I watched a TV-broadcast interview with Mr Lee Kuan Yew many years ago. A lady American journalist asserted that Singapore is well-known for its lack of freedom and violation of human rights. Mr Lee explained that the West placed an inordinate focus on political rights while ignoring the fundamentals of good governance, such as the effectiveness of governments making policy choices, executing policy, and preventing corruption, and their performance in producing the results people wanted (for example, good incomes, health, and safety.) He further added that he would guarantee the personal security of the lady journalist if she chose to go for a midnight run anywhere in Singapore. “This is true freedom”. He asked her, “Can you do that in America?” Fortunately, violent crimes are rare in Singapore and Japan.

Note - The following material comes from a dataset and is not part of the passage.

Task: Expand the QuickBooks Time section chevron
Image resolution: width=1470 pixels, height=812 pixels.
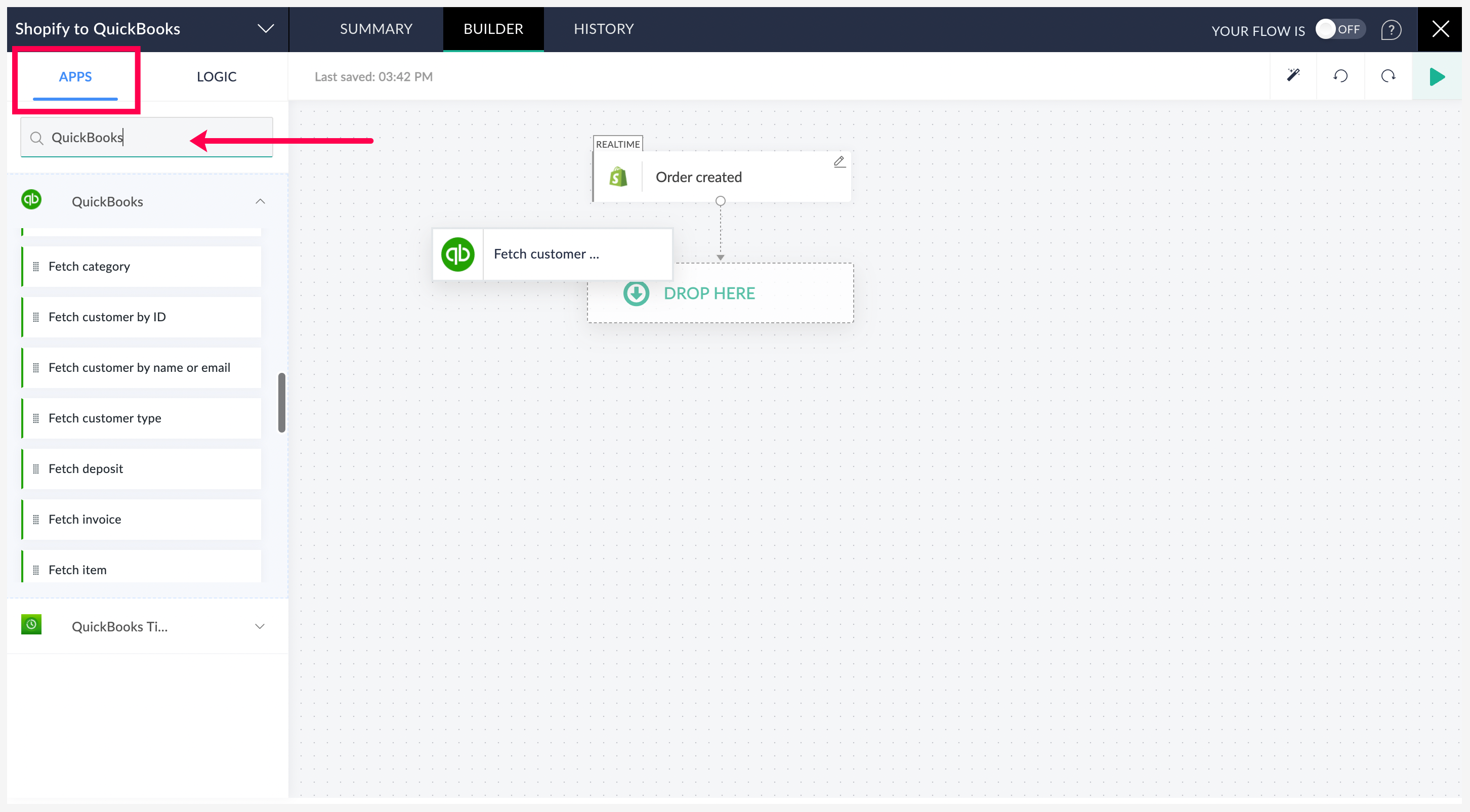Action: (260, 626)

We experienced our first earthquake in Kanazawa before we went to Gifu. Just before feeling the building (hotel) sway, our mobile phones went off, “Earthquake, Earthquake!” We were stunned. Fortunately, nothing untoward happened because Japanese buildings follow high earthquake-resistance construction standards. We were also warned of bear sightings while hiking in the Kamikochi National Park. These warnings were prominently and frequently posted in bear territories. If freedom is a right (it is!), then freedom from various sources of harm is also a human right. Personal safety extends beyond crimes.
A Russian proverb declares that being healthy, wealthy, and safe is better than being sick, poor, and insecure. Based on these criteria, Singapore has done well. Never mind about other shortcomings or blemishes. We should be grateful for what we have. And what we have is most evident when we witness what others do not have when we travel abroad.
Observing cormorant fishing and walking back to the hotel (safely) reminded us of our blessings. Be contented and be happy!